# Directions
Copy each line of the data below with the word "question".
-=-=-
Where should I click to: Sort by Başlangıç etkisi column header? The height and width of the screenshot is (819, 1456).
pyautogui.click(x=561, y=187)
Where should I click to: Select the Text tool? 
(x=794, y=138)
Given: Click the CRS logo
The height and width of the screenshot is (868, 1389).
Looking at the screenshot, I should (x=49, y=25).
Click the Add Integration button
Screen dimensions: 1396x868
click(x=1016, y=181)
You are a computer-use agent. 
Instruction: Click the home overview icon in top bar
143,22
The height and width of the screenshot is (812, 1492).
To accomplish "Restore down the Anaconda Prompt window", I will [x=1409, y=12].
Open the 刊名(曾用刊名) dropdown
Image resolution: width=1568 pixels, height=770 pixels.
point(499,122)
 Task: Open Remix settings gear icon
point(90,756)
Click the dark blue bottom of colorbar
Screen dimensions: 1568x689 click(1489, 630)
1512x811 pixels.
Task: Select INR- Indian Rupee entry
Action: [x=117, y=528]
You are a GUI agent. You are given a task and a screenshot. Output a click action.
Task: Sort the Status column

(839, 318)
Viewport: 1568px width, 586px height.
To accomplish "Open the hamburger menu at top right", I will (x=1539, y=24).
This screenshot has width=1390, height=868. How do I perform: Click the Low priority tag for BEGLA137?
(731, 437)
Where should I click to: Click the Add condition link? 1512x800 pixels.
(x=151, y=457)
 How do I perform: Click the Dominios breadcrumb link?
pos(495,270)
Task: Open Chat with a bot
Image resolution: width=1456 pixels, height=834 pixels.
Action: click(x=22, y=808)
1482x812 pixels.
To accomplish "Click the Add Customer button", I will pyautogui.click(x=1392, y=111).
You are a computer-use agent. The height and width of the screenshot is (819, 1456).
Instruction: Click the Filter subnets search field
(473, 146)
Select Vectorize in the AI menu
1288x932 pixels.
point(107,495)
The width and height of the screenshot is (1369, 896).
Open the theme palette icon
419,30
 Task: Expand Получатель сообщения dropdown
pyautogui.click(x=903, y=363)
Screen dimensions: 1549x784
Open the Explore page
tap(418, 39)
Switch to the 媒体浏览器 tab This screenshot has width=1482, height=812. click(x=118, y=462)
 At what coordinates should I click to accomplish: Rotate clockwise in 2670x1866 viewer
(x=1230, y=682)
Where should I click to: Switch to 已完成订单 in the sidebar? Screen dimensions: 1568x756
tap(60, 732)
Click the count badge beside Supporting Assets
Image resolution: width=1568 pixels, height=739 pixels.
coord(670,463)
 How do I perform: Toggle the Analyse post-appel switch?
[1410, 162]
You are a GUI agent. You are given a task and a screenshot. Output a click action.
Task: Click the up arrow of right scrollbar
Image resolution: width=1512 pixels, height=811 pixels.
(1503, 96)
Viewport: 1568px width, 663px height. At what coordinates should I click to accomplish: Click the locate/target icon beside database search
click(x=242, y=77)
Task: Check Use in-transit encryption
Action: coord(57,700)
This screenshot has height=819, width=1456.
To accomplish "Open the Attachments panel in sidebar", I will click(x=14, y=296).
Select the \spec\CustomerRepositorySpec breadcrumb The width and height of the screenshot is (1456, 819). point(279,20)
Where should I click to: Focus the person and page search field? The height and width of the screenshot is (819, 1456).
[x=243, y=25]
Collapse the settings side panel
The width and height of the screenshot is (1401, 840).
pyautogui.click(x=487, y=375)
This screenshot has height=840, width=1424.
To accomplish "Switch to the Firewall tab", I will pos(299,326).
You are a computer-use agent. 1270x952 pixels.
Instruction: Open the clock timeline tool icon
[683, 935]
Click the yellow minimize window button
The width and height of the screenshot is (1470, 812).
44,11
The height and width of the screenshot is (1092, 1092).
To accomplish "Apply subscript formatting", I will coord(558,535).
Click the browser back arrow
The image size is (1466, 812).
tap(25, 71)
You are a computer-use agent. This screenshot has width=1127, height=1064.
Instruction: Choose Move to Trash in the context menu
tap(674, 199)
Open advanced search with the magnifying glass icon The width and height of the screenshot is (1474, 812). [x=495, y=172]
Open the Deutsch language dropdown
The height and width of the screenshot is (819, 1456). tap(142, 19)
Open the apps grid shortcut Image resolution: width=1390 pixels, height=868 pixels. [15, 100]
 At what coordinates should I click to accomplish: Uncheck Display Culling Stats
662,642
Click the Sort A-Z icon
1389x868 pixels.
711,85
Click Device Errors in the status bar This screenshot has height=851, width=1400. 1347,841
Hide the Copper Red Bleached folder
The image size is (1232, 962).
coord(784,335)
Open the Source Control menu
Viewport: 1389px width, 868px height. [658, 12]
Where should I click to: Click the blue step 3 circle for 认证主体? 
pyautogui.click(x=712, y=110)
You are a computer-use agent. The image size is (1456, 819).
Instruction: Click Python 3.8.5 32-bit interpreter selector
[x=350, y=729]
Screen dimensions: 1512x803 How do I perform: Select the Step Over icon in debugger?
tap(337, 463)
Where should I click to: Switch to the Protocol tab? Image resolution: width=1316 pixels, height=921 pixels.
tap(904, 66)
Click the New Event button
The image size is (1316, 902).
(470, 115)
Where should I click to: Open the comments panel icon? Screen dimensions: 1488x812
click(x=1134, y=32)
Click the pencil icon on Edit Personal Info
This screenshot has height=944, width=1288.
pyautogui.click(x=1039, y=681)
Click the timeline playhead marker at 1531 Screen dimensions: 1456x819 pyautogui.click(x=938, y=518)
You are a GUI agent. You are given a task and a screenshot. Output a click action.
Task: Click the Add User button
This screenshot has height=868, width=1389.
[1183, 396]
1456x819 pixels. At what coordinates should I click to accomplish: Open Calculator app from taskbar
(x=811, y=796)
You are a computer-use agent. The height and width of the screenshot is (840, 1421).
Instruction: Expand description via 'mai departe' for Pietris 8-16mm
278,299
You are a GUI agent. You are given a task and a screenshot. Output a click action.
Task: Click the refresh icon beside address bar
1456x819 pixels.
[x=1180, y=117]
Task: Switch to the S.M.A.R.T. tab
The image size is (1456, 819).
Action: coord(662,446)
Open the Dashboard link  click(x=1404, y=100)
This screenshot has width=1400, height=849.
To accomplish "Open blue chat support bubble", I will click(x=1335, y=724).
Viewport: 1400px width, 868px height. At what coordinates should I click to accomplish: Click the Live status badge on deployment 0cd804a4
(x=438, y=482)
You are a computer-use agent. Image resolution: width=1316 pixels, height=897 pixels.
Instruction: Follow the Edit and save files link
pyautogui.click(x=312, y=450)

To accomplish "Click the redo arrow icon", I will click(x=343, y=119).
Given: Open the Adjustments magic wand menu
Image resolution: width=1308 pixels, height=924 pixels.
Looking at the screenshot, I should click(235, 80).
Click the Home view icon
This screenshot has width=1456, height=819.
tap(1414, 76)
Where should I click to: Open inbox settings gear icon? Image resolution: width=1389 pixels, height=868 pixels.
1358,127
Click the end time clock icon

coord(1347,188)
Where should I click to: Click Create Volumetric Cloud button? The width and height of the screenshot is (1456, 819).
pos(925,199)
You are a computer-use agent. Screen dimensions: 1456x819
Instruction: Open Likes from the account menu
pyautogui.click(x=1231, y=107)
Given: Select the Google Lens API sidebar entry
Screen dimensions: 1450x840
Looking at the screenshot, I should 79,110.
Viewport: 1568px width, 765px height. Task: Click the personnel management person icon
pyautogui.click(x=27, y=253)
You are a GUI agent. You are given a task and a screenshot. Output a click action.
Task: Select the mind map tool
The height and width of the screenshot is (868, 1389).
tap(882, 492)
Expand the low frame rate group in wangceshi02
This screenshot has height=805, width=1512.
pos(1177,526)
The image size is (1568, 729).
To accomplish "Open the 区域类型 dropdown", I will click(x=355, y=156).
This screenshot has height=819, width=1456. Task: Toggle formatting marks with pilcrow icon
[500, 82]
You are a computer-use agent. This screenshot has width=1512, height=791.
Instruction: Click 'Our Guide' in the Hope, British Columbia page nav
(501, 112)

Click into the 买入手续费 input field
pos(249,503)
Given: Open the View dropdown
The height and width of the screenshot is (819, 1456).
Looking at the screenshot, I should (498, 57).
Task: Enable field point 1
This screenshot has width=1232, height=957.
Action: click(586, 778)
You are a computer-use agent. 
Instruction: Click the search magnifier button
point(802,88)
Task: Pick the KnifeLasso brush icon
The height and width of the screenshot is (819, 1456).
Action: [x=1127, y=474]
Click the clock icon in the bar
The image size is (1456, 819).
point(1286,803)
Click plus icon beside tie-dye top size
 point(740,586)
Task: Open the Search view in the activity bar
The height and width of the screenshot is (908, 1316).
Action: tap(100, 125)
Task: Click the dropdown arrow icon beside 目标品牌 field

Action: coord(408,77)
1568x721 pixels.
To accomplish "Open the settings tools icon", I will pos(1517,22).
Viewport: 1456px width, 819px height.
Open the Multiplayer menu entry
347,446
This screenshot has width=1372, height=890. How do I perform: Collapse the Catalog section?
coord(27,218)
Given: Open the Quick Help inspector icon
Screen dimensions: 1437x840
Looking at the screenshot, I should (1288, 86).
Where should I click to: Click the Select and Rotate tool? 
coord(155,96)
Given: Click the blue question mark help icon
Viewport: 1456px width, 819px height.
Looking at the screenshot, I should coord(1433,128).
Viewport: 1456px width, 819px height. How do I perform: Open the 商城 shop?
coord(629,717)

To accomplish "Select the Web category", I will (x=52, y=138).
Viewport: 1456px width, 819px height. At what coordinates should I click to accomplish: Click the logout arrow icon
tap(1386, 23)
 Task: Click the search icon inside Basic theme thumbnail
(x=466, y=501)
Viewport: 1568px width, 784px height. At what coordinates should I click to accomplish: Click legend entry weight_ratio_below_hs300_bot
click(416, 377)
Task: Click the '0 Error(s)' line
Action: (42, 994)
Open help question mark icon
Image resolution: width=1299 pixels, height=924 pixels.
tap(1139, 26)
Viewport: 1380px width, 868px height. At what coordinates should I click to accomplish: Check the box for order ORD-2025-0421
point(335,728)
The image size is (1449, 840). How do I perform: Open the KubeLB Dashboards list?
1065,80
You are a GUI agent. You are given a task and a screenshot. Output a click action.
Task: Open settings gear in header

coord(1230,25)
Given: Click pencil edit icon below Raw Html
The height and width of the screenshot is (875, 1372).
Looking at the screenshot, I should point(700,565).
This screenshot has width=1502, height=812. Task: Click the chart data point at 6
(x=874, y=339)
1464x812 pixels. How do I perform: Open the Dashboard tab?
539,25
-=-=-
# Answer space
Given: Click the blue question mark help icon
Open help question mark icon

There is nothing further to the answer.